It’s not been this cold in northern Utah since late last winter, a chilly trend which will rule the midweek as overnight lows plunge to well below freezing.
In the predawn hours of Tuesday, Salt Lake City thermometers retreated to 27 degrees, Provo fell to 25 and Ogden slid to 22. But it was far colder elsewhere along the Wasatch Front, with Park City and Logan shivering at 15 and 16 degrees, respectively; Heber City was at 10, and Randolph recorded an icy 5 degrees.
The last time the region was this frigid was in March, the National Weather Service says.
But no time for laments, for this is how it goes as fall nods off and ice and snow nears.
“You can’t plead with autumn,” Russian satirist Yevgeny Zamyatin once advised, judging the season as a time when “midnight wind stalked through the woods . . . swept everything away for the approaching winter, whirled the leaves.”

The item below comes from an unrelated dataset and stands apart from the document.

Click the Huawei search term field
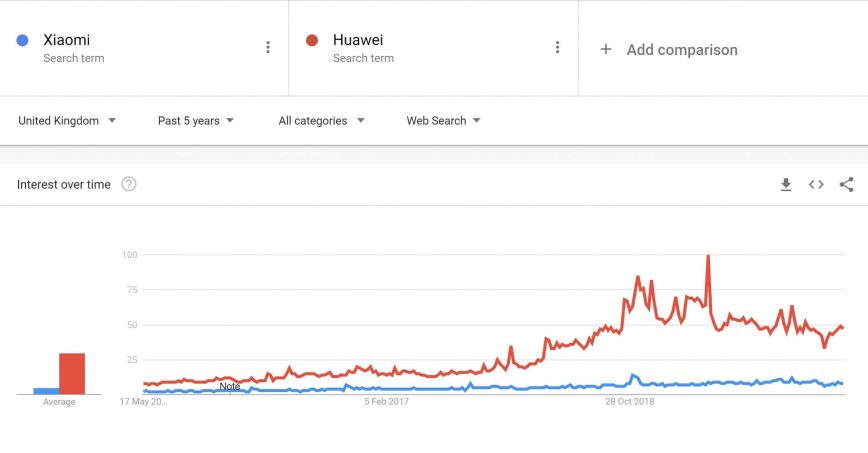Screen dimensions: 868x453 (358, 41)
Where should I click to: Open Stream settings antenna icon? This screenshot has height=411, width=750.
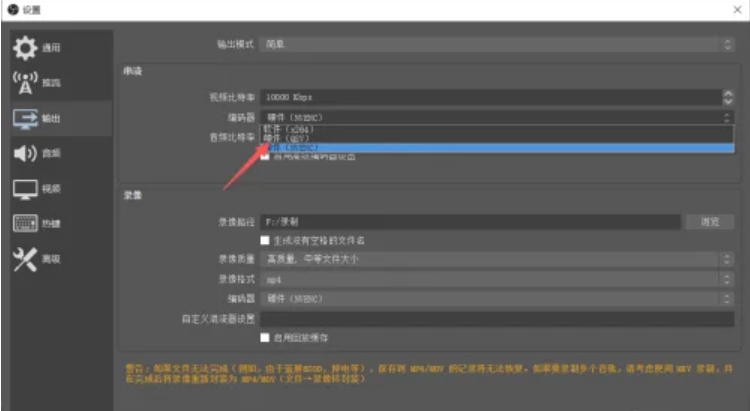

Wednesday brings lows in the mid- to upper-20s before the sun rises in the Salt Lake and Tooele valleys. Afternoon highs will struggle to reach the mid-40s — an echo of Tuesday’s forecast.
While northern Utahns dig out the parkas, clear their sprinkler systems and check the insulation on exposed water pipes, their southern Utah cousins bask in daytime highs in the 70s.
Skies will be mostly sunny and clear through the midweek, with overnight lows in the low- to mid- 40s in the St. George and Zion National Park areas.
The Utah Division of Air Quality forecasts “green,” or healthy conditions statewide through Wednesday.